Jules Vallès 1883
First Published: Le Cri du Peuple, November 29, 1883;
Source: Eugène Pottier, Chants Révolutionnaires (second edition), Paris, Bureau de Comité Pottier, [n.d.];
Translated: from the original for marxists.org by Mitchell Abidor;
CopyLeft: Creative Commons (Attribute & ShareAlike) marxists.org 2017.
He is an old comrade, a comrade of the great days. He was there at the Commune; he was exiled as Hugo was. Like Hugo, he too is a poet, but an unknown poet, lost in the shadows.
His verses don’t strike the shield of Austerlitz or the armor of the cuirassiers of Waterloo; they don’t fly on birds’ wings to the mountain where Olympia dreams and sighs. They don’t perch on manes atop helmets or on the crests of clouds; they remain on the street, on the streets of the poor.
But I don’t know if some of the cries issued from deep in the mud by this Juvenal of the working class quarters don’t have an eloquence as poignant, or don’t emanate a more just emotion than the most admirable stanzas of [Victor Hugo’s] Chatiments.
To be sure, we shouldn’t compare this line soldier to the drum major of an epic. But on the ground, a little infantryman who, hidden in the grass, hits his target is worth more than a drum major who fires too high.
And then, by the greatness of his genius Hugo is too far above the crowd to be able to speak to every corner of their hearts.
The voice of a brother in labor and suffering is needed for this.
The man I am speaking of worked and suffered. This is why he was able to depict, with heartbreaking simplicity, the life of suffering and labor.
It is to that side that we must now turns our gaze and our thoughts; to the side of the great anonymous army that capital drives to famine and death.
Leave aside the armor wearers and the cannon draggers: we've licked their boots for long enough! Let us speak of workshops and not of barracks; let us not flatter the still smoking mouths of cannons, but rather escort with our clamors of pity and anger those who the machine mutilates, starves, and crushes. Those who can no longer find a way to earn their bread because their craft has been destroyed, or because they are thought too old when they ask, like alms, for the right to die at work!
Pottier, my old friend, you are the Tyrtaeus of a battle without lightning flashes that is being delivered against the burned and blackened walls of factories, or between the walls of houses in a state of ruin, where lead waste makes as many victims as lead bullets.
Remain the poet of this world that doesn’t resort to tirades and forever drapes itself in rags, and you will have opened a new field to walled-in poverty and popular poetry.

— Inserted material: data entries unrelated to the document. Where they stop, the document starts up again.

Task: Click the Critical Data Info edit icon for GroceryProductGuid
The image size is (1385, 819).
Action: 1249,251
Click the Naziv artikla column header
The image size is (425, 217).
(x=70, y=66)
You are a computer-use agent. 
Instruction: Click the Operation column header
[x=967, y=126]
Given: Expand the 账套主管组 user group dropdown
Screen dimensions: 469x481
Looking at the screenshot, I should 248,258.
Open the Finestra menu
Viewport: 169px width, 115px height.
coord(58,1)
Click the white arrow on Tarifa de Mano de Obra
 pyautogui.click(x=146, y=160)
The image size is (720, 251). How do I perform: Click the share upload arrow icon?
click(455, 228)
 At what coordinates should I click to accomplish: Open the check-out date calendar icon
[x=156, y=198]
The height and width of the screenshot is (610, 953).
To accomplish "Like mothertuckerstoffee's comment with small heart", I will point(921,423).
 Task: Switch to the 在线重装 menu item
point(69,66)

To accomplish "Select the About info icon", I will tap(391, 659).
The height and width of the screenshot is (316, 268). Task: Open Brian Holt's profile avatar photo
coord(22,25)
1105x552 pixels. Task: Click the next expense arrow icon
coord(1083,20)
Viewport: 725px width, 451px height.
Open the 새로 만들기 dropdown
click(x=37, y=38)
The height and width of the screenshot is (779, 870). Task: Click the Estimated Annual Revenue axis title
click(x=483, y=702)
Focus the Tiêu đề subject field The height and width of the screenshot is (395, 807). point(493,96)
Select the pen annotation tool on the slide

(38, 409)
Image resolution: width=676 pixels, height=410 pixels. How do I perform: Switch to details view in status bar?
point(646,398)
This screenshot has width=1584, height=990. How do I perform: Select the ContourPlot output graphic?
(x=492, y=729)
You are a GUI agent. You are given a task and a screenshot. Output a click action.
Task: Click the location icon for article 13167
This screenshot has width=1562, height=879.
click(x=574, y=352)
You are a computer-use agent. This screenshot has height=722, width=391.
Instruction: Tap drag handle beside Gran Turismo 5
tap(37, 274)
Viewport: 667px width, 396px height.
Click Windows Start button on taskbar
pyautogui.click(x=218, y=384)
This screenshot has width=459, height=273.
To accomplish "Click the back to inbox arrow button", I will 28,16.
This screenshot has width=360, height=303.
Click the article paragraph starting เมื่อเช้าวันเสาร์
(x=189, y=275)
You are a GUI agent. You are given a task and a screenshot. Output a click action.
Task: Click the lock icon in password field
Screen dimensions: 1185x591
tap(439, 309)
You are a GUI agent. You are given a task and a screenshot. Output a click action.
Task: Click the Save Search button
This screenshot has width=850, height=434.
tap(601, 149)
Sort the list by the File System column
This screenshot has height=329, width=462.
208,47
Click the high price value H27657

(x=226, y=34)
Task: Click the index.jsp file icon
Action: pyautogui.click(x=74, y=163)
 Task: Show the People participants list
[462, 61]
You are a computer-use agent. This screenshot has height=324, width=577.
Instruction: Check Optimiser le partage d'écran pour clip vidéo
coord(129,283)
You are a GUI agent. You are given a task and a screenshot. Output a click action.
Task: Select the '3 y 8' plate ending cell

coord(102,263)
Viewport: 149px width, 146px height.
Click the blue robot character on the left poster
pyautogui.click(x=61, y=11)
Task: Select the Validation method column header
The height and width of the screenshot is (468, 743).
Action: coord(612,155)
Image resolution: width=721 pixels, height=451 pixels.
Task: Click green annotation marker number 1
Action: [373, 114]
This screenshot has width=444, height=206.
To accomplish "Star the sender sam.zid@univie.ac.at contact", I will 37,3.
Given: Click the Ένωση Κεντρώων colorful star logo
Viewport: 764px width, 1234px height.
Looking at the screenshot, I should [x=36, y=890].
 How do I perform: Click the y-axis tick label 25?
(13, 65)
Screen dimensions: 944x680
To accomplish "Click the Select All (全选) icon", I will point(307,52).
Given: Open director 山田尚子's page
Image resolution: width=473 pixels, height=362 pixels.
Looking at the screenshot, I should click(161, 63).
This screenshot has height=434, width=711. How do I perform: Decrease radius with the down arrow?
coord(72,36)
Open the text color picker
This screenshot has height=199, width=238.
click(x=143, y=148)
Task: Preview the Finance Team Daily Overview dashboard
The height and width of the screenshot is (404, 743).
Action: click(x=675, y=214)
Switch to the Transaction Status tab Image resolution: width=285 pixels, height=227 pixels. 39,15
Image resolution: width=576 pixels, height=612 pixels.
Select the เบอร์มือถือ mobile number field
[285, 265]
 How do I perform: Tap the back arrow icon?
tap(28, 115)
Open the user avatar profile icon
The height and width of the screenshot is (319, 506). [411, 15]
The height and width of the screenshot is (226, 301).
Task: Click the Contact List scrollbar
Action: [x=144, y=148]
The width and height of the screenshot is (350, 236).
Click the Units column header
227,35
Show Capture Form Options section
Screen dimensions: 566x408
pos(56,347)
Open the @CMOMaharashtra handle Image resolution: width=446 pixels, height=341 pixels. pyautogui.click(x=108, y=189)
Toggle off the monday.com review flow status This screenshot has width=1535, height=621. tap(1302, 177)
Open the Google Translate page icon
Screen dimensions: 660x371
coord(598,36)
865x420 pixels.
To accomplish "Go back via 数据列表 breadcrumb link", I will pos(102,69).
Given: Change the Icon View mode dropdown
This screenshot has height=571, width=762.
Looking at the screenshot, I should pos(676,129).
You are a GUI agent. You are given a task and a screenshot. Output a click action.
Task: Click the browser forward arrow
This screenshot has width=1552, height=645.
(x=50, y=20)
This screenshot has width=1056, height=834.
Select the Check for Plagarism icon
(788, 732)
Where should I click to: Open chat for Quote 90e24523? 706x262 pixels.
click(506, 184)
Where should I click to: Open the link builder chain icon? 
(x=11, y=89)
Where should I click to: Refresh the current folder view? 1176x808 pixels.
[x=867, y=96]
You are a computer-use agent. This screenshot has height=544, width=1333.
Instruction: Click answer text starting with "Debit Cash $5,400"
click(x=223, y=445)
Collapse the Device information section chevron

It is there, that poetry, under the cap of the vagabond who will end up in the penal colony, and under the bonnet of the mother who has no more milk to feed her little one; crime and distress rub elbows in social fatality. Shout this out to the fortunate! And throw, like cartridges, your saddened verses into the work blouses of those who, tired of suffering injustice and torture, are ready for revolt. For they need us to encourage them, and they deserve our salute while they fight and before they die!